Find a therapist to help you look at the pattern of violence that you learned in your family, the neighborhood or at school when you were young or when you were in an abusive relationship. Living with an aggressive person may have affected you so deeply that you took on the energies of the aggressor. Redefine your masculinity or your sense of self as a strong woman as being able to take things as they come up. Real strength is learning to allow feelings of hurt, disappointment and vulnerability instead of losing your cool.

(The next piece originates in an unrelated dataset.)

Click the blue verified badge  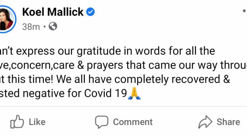click(x=90, y=12)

Listen to your body. Catch yourself when you start to trigger, heat up and lose control. Observe how your body reacts when you are about to trigger. Does your stomach knot up or your jaw clench? Do you stop breathing? Do you feel the adrenalin rush as your first clue? Does your heart beat faster? Find your body changes that signal you are about to lose it. Learn body cues to break into the cycle before it goes into nasty behavior.
Show your strength by being the one who chooses not to escalate the fight. Let the other person know that you must leave the situation at once to calm yourself down in order to not hurt yourself or the other person. Give up the need to have the last word or make one more point. Tell yourself that you can be a bigger person by stopping the argument.

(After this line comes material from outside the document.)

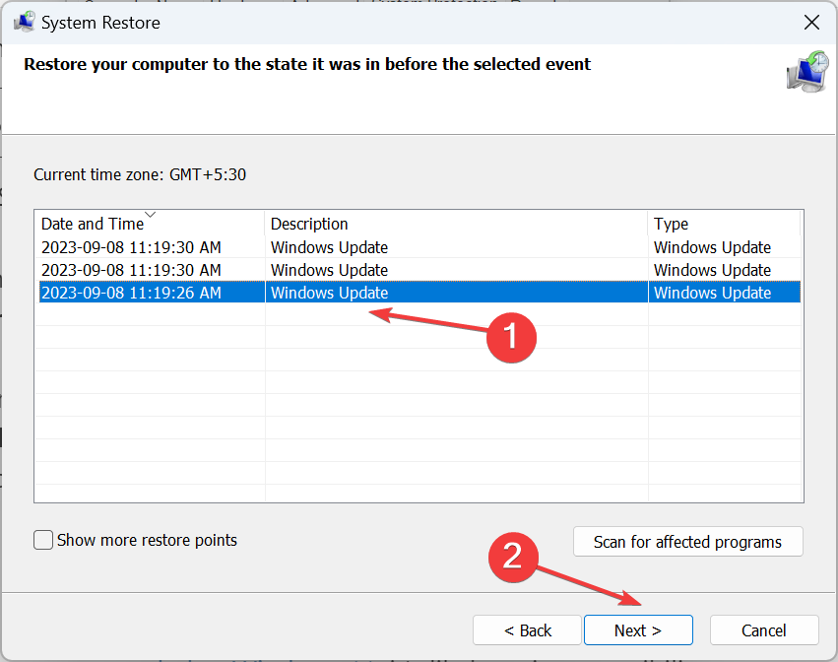Click the System Restore title bar icon
Screen dimensions: 838x662
(x=25, y=22)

Use self talk to keep yourself from blowing up. Talk yourself down. Use several phrases that calm you down such as “This isn’t worth it. I refuse to lose it. I don’t have to go down the rage road. I can leave instead of blowing up and ruining things.” Cool yourself down with deep breathing. Tell yourself, “I will learn to deal with frustrating events.”
Shame is released by processing feelings of entitlement. Challenge your belief that you have the right to vent and scream because you are frustrated. Find a therapist to help you use The Emotional Freedom Technique, Eye Movement Desensitization and Reprocessing and The Tapas Technique to release old victim feelings and entitlement.
Be gentle with yourself as you are learning these new skills. You are breaking habits of a lifetime. If you mess up and revert back to the mean behavior you dislike, analyze what went wrong. Don’t beat yourself up-that only makes things worse. Tell yourself that you made a slip and you will be more careful next time. Keep at this process of chipping away the shame-rage cycle. You will get better over time if you keep at this task of becoming the best person you can be. Give yourself a break; this process takes time.
You are not a bad person because you rage when you feel helpless or bad about yourself. You are just a good person behaving badly. Forgive yourself for doing what you have learned and vow to be different. Change the destructive reactive pattern of shame/rage and develop into the person you really want to be. Use your power to understand your emotions, own them and work with them instead of acting them out. Learn to behave better even when you feel bad inside. Deeply desire to change and you will. You deserve to have a peaceful, happy life.